I'm confident in doing so because ending the campaign here would only result in a small loss. So there's no panic.
Here's a visual of where we are now:
The purple circle is where I purchased both my long January 2026 calls and sold Dec 35 calls against it. The green circle shows where I rolled my Dec 35 calls to Feb 35 calls for a credit. At the moment, my net cost (max risk) for these Jan 2026 $35 calls is $2.05. This is derived by subtracting the credits for the two short call sales from the cost of the long calls.
I've still got a lot of time until January 2026, and while the chart of FXI is currently disagreeing with me, I can make time my friend. Time heals all wounds, right? We'll see.
Here's the Play:
I like rolling the short February 35 calls down to the Feb 33 calls strike for an approximately 26-cent net credit. This is a vertical roll.

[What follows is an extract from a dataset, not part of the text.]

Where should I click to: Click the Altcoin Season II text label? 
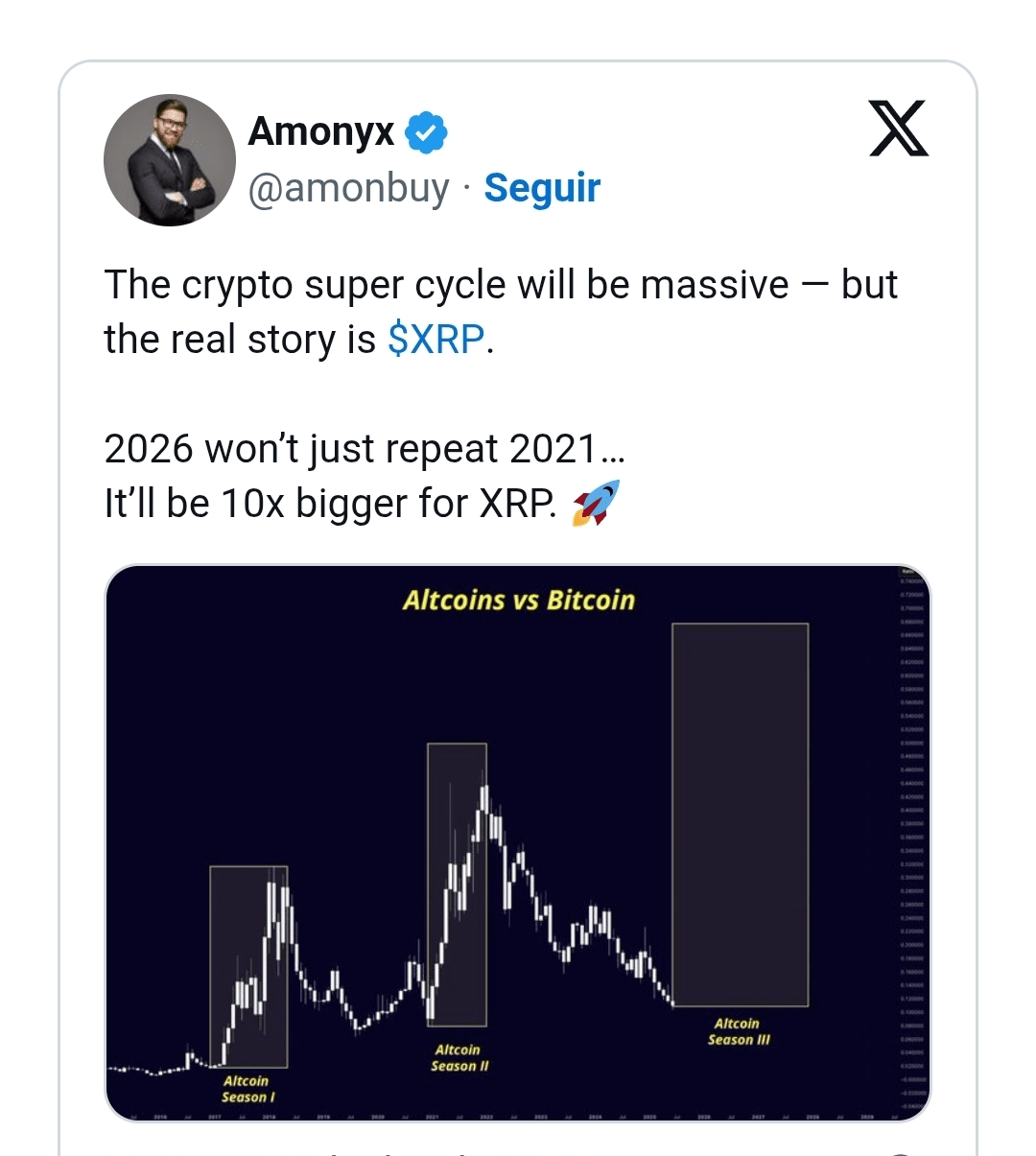coord(459,1058)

I'm keeping the short calls in the same expiration series, and this creates a diagonal spread.
Doing this will bring in more credit, lowering my exposure if $FXI continues to trend lower in the near term.
I'll look for additional opportunities to bring in more credits down the road. Either by performing another vertical roll as I'm doing here today, or rolling out to March when the premium in these Feb calls falls below 25 cents.
If $FXI finally reverses, then whenever my short calls go in-the-money ($FXI is trading higher than the strike price), I'll look to roll these calls up a strike (or two) and out to the next month. As always, I'll keep everyone updated on my every move in $FXI in the ASO chat, on this blog, and in our weekly Option Jam Sessions.